Carl jadeó en busca de aire. La enfermera jefe se llevó las manos a la boca.
– Mmmmmeerete -soltó Uffe por fin, tras un enorme esfuerzo.
Uffe se asustó por el flujo de sonidos. Jadeaba y por un momento dejó caer la mandíbula, mientras junto a Carl la mujer rompía a sollozar y su mano buscaba el hombro de Carl.
Entonces el brazo de Uffe volvió a levantarse y topó con la mano de Merete.
La apretó y la besó, temblando de cintura para arriba, como si lo acabaran de sacar de un agujero en el hielo.

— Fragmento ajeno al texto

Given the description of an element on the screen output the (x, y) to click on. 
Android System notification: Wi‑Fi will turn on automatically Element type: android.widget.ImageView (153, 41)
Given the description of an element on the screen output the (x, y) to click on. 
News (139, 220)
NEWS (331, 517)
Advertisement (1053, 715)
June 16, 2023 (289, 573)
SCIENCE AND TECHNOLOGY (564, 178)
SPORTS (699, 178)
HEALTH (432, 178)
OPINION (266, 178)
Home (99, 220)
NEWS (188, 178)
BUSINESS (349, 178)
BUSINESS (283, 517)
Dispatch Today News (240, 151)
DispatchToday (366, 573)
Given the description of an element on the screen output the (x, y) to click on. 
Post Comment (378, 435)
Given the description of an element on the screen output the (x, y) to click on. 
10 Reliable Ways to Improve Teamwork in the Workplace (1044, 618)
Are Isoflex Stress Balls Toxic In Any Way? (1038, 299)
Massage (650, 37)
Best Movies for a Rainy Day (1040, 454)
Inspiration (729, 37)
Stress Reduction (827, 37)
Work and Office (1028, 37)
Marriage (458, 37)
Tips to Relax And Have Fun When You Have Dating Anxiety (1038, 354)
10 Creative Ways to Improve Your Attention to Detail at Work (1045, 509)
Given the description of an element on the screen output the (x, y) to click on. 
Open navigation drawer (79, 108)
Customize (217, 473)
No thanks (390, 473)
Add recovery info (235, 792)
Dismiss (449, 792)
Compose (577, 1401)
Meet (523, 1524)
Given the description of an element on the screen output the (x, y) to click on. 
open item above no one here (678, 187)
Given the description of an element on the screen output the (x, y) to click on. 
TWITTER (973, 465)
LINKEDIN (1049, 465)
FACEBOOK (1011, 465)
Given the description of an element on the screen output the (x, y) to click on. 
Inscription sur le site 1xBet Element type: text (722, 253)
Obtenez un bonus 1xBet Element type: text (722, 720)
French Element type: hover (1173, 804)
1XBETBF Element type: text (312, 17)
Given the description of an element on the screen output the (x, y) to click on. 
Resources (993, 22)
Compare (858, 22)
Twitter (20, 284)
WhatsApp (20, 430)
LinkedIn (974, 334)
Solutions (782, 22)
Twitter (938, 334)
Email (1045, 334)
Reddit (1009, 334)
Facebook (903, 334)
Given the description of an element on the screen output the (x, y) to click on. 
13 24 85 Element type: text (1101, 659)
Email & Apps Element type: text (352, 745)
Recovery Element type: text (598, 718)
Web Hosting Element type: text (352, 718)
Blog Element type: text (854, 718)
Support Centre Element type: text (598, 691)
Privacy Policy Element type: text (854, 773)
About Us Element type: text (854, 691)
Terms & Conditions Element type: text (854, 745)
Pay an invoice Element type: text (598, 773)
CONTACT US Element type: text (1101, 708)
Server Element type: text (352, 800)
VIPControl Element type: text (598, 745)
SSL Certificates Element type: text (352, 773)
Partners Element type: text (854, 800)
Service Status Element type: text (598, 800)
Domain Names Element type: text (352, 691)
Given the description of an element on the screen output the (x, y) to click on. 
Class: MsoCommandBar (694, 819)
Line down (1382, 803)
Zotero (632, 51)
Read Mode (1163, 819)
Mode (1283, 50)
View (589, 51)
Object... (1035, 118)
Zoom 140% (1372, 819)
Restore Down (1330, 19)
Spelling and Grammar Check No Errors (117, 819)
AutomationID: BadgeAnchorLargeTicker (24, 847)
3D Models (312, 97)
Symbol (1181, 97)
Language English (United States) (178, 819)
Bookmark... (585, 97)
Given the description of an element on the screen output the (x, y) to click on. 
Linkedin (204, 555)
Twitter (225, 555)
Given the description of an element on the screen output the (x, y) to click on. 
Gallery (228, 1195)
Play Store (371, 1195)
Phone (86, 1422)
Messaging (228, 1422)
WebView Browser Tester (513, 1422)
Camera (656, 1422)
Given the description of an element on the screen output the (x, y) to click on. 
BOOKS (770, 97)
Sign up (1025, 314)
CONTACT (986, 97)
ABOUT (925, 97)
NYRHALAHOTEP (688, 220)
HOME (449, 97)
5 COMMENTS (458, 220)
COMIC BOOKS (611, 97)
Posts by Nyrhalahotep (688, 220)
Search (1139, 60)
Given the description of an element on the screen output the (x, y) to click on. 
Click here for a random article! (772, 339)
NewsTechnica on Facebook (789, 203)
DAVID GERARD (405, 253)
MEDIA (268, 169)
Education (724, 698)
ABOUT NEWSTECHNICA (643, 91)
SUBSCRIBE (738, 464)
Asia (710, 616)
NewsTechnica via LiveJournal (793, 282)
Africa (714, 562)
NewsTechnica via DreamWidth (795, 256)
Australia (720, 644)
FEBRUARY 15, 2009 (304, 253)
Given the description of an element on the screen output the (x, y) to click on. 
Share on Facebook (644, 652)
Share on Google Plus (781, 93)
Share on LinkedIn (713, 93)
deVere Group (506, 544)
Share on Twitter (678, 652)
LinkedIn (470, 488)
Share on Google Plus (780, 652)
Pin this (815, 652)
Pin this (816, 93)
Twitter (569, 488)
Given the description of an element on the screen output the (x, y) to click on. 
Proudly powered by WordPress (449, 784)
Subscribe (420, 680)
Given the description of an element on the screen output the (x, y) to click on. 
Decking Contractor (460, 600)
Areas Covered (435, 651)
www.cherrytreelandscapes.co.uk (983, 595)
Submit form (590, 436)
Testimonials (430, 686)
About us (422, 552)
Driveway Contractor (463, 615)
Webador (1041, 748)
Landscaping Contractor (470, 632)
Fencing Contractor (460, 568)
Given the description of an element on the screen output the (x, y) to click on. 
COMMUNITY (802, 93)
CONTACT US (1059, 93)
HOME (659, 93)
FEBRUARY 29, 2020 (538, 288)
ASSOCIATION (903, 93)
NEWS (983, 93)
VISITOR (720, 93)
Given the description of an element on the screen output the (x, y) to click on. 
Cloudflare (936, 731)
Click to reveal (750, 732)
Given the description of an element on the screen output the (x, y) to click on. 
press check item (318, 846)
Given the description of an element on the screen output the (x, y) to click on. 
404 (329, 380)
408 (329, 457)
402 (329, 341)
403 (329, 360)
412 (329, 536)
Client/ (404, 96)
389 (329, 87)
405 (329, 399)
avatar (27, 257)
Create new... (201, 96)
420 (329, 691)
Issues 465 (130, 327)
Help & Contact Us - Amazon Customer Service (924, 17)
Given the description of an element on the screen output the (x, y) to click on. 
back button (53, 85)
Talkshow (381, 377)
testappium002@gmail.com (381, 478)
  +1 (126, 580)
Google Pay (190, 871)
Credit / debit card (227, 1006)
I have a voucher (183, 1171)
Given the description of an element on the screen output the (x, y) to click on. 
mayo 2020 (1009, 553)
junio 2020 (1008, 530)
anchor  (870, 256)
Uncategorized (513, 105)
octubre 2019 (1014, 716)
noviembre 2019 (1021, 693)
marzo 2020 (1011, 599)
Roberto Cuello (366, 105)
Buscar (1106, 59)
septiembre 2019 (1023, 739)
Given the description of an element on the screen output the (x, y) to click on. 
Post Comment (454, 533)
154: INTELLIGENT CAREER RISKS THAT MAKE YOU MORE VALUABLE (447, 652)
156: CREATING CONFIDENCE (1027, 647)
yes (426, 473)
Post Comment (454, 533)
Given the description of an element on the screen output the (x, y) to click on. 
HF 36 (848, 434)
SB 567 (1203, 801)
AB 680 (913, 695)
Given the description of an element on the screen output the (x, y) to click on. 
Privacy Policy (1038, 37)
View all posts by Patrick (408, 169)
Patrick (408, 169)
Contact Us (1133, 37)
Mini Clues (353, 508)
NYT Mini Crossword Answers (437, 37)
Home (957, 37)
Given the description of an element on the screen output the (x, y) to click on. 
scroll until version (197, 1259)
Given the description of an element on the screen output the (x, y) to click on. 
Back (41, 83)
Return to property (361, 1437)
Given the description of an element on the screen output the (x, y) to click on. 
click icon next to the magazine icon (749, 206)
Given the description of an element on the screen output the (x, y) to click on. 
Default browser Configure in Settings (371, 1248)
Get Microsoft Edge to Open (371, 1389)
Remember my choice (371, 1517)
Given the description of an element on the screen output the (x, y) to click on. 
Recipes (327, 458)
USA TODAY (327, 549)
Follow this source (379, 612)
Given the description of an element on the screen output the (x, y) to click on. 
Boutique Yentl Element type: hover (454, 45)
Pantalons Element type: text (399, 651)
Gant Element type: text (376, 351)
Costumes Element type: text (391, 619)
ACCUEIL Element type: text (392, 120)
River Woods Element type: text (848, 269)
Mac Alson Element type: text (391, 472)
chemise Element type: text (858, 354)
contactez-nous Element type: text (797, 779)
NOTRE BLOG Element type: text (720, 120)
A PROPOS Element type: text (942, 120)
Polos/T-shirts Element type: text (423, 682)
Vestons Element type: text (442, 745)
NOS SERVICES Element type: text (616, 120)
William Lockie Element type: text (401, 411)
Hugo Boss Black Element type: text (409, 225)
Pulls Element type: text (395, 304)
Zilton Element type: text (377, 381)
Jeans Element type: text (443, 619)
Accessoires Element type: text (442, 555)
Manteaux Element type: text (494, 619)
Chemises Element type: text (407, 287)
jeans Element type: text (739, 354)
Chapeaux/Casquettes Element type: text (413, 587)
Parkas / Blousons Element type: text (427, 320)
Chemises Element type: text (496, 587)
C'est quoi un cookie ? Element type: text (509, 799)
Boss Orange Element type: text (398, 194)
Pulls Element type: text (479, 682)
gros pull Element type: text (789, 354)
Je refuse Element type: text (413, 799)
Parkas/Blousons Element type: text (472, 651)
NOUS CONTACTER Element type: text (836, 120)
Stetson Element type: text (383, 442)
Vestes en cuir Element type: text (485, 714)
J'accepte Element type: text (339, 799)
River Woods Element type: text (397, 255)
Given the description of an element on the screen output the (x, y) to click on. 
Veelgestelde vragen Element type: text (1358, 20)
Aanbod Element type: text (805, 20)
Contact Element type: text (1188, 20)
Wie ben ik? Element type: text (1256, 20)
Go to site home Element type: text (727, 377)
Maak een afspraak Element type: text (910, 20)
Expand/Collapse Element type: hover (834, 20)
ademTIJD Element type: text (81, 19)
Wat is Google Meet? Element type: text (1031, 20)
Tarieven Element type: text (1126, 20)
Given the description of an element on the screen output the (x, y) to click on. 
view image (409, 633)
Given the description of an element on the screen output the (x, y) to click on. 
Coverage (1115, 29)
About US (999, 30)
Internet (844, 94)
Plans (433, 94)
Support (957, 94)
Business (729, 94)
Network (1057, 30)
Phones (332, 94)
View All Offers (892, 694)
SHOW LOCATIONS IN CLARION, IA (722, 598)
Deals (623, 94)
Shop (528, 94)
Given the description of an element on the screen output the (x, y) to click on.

Entonces de repente Merete echó la cabeza hacia atrás con los ojos como platos y el cuerpo en tensión, con los dedos de la mano libre contraídos en la palma de la mano como si tuviera un calambre. Hasta Uffe percibió algo funesto en el cambio, y finalmente la enfermera jefe dio un paso y apretó el interruptor.
Entonces Merete emitió un sonido profundo, oscuro, y todo su cuerpo se relajó. Seguía teniendo los ojos abiertos y captó la mirada de su hermano. Después emitió otro sonido sordo, como cuando se echa aliento sobre un cristal frío. Ahora sonreía. Parecía que el sonido de su interior la estimulaba.
Se abrió la puerta, y una enfermera seguida de un médico joven con mirada inquisitiva se precipitaron dentro. Se detuvieron frente a la cama y vieron a una Merete Lynggaard relajada, agarrada a la mano de su hermano.
Escrutaron con detenimiento los diversos aparatos y no pareció que encontraran nada alarmante, tras lo cual dirigieron la mirada hacia Carl y la acompañante de Uffe. Estaban a punto de preguntar algo cuando volvió a oírse el sonido de la boca de Merete Lynggaard.
Uffe pegó el oído a los labios de su hermana, pero todos los presentes pudieron oírlo.
– Gracias, Uffe -dijo Merete, dirigiendo la mirada hacia Carl.
Y Carl sintió que la presión del pecho remitía gradualmente.